- [WHAT THE TASK REQUIRES]:
In the listing beneath this line, copy exactly the lines starting with the one containing "Click the operator avatar on the 16:13 match" and going on through the one containing "Pause AdGuard using".

- [MATERIAL SHOWN]:
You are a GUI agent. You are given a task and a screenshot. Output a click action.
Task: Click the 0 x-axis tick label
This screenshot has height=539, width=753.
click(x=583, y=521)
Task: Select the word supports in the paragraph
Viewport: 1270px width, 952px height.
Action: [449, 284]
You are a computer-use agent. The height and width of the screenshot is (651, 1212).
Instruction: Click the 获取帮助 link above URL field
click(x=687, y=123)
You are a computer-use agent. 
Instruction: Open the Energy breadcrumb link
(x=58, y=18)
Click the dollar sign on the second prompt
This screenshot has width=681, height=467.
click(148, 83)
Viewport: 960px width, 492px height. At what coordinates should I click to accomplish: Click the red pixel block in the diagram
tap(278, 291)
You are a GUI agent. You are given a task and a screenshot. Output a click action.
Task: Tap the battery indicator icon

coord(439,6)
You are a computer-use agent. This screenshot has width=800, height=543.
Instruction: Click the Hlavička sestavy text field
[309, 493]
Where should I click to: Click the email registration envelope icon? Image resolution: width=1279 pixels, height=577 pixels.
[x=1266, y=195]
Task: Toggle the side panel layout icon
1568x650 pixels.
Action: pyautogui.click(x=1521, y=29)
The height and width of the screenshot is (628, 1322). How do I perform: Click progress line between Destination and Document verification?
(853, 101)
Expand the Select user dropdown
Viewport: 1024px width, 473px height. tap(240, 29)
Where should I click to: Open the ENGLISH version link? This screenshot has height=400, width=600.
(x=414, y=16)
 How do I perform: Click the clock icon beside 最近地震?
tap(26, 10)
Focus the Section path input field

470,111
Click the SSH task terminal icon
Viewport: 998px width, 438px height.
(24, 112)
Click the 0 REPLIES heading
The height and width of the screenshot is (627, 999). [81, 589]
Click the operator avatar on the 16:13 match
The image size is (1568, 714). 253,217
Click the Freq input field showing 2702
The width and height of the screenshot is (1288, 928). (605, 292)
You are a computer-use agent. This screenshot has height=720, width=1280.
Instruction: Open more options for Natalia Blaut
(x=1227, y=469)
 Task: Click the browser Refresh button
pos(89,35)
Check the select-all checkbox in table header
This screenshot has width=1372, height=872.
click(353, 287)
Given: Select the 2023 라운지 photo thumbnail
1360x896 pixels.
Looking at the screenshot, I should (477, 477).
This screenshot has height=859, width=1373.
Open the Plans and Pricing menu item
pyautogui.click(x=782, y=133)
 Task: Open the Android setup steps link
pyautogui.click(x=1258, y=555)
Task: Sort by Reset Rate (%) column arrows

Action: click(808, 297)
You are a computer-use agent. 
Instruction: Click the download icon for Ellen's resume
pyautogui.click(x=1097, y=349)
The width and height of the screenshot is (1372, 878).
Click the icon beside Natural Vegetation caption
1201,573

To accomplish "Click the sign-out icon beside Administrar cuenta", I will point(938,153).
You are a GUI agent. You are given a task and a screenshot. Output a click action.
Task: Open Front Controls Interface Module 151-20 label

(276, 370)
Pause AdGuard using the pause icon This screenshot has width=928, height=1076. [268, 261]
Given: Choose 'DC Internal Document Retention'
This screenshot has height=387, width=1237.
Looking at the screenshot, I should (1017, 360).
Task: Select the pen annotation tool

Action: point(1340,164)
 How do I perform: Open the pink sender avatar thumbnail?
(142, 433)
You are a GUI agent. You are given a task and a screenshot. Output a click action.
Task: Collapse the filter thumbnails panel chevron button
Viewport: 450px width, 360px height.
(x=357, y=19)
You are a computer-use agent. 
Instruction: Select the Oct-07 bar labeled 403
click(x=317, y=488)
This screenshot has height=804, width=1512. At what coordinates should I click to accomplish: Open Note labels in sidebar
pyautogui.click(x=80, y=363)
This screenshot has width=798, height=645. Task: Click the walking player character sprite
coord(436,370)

- [YOUR SOLUTION]:
Click the operator avatar on the 16:13 match
The image size is (1568, 714). 253,217
Click the Freq input field showing 2702
The width and height of the screenshot is (1288, 928). (605, 292)
You are a computer-use agent. This screenshot has height=720, width=1280.
Instruction: Open more options for Natalia Blaut
(x=1227, y=469)
 Task: Click the browser Refresh button
pos(89,35)
Check the select-all checkbox in table header
This screenshot has width=1372, height=872.
click(353, 287)
Given: Select the 2023 라운지 photo thumbnail
1360x896 pixels.
Looking at the screenshot, I should (477, 477).
This screenshot has height=859, width=1373.
Open the Plans and Pricing menu item
pyautogui.click(x=782, y=133)
 Task: Open the Android setup steps link
pyautogui.click(x=1258, y=555)
Task: Sort by Reset Rate (%) column arrows

Action: click(808, 297)
You are a computer-use agent. 
Instruction: Click the download icon for Ellen's resume
pyautogui.click(x=1097, y=349)
The width and height of the screenshot is (1372, 878).
Click the icon beside Natural Vegetation caption
1201,573

To accomplish "Click the sign-out icon beside Administrar cuenta", I will point(938,153).
You are a GUI agent. You are given a task and a screenshot. Output a click action.
Task: Open Front Controls Interface Module 151-20 label

(276, 370)
Pause AdGuard using the pause icon This screenshot has width=928, height=1076. [268, 261]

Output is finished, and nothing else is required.